![]() |
Najzabawniejsze powiedzenia ze studiów lub szkoły.
Podczas swojej edukacji słyszałem dużo zabawnych określeń oto
najlepsze: 1. Pan jest dziewicą intelektualną. 2. Pan nic nie umie. Pan jesz osioł. Nazwisko: Baran. 3. Poczekajcie chwilę niech się zastanowi, musi mu przelecieć, On ma przewód myślowy jak krowa pokarmowy. Pozdrawiam |
"Wlazł matematyk na patyk, spadł z patyka i nie ma matematyka"!:P :D ^_^ :D ^_^ :D
|
U mnie na studiach (telekom,pwr) krążyła ciekawa i śmieszna zarazem przypowiastka.

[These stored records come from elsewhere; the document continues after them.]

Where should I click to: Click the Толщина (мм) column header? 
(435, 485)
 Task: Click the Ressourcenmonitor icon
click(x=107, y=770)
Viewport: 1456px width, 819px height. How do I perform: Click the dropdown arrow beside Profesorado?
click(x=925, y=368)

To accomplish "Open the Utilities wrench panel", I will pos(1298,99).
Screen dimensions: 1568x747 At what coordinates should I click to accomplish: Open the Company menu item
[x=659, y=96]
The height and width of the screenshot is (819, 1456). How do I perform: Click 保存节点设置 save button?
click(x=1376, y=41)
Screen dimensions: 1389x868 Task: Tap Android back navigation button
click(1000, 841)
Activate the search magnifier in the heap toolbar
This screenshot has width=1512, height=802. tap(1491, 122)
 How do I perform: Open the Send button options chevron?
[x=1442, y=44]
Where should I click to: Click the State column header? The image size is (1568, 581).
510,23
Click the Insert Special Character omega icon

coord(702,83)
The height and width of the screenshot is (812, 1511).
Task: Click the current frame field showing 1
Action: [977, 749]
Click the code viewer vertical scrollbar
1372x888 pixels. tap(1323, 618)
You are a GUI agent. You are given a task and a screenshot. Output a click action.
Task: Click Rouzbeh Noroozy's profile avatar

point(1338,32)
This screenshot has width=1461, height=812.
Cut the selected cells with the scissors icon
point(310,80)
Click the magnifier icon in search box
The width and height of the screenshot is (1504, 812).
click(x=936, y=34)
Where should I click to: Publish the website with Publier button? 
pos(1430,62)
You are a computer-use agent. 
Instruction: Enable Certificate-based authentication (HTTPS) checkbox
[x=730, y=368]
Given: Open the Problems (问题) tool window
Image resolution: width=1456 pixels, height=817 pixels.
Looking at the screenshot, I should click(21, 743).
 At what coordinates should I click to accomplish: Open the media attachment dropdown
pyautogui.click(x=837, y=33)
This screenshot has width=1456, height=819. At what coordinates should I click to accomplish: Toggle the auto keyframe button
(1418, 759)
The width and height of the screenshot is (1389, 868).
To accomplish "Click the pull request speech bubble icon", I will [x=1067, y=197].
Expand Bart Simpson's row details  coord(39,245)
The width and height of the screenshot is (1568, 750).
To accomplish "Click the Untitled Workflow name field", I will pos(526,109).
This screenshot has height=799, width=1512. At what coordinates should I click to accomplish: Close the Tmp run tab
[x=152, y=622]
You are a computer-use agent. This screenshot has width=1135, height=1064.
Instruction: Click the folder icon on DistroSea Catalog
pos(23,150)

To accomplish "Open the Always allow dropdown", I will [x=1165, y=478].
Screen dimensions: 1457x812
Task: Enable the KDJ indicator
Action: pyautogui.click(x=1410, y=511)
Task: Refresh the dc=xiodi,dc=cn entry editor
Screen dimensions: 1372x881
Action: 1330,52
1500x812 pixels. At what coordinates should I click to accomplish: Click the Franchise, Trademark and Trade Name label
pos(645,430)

Był legandarny przedmiot Teoria Obwodów (zwany popularnie DRUTAMI), przez wszystkich 'uwielbiany', wielokrotnie polewany ;) Legandarny przedmiot miał legendarnego wykładowcę - pana Jerzego M. Historia idzie tak: wszedł M. na salę wykładową i powiedział do studentów: Czym różni się Jerzy M. od wibratora? i od razu sam odpowiedział na to pytanie: Jerzy M. to prawdziwy *****! Taka to legenda krązy wśród braci studenckiej :chytry:
|
:cisza: :cisza: :cisza: ^_^ ^_^ ^_^ :D :D :D hehehehe
|
U mnie w szkole
na warsztatach niejaki profesor powiedział: 1. "Idź do konia, koń ma wielki łeb to cie wysłucha a na koniec zrobi pppfffr"(najlepsze było to pfffr". 2. "Pitolicie hipolicie" Na fizyce co lekcja jest 1. "Ktoś przeszkadza mnie" (zabawnym głosikiem) Na geografi: 1. "Ten po środku to gówno po kotk" (do ucznia w siedzącego pośrodku w ławce 3osobowej" |
Niekoniecznie na studiach:) -
na lekcji matematyki do delikwenta co nic nie umiał albo gadał bzdury: "Polej sie zimną wodą i połóż sie w cieniu" -na warsztatach notatka instruktora:"walił konika prętem fi szesnascie" (dla niekumatych:tokarka ma tzw konik,po którum trzaskał kumpel) |
ja znam tylko powiedzonko z impezki:
"w domu kieliszka wódki nie ma, a matka za ostatnie pieniądze chleb kupiła" |
jeden osobnik mocno zadżumiony i kontemplujący etykietę od piwa w odpowiedzi na zaczepkę drugiego mającą go przywrócić do świata imprezy "... jesteś poza progiem mojej percepcji więc moge na ciebie nie reagować"
pozdro |
Koleżanka powiedziała mi: u mnie masz niewyjęte. 8)
|
powiedzonko magisterka od ćwiczeń z komunikacji społecznej:
"skocz no student po fajki do sklepu, bo po wiedzę za późno" |
A to powiedzonka majego matematyka z LO
1. Wy panowie to sie nadajecie na zielona trawke i krowy pasc 2. Jak wam sie tu nie podoba to idzcie do collegu w Marianowie (szkola rolnicza) 3. A ty co Myslinski zakuta palo 4. Jeden z naszych zostawil sobie wiecej wlosow na gorze , reakcja prfesora - No to co koguciku zapraszamy do tablicy 5. Co Gorski lopata osema w rece i do roboty A to z podstawowki gosc od histori - Prosze pana czy ma pan nasze klasowki? - Tak mam ale w domu i leza u mnie na video , bo ja mam video Ten sam gosc wystawia oceny na koniec klasy - nr 25 wstan , masz cztery piatki , siadaj piatka - nr 26 itd - nr 30 wstan , masz cztery piatki , co ty sobie wyobrazasz !!! , siadaj czworka A i jeszcze jedno moje 2 kolezanki (blondynki :) ) byly kiedys na pizzy zamowily jedna na spolke oto ich dialog: - Wiesz co ta moja pizza jesta jakas slodka Druga na to - A wiesz ze i moja tez |
Powiedzenie mojego kumpla, sami domyslcie sie kiedy...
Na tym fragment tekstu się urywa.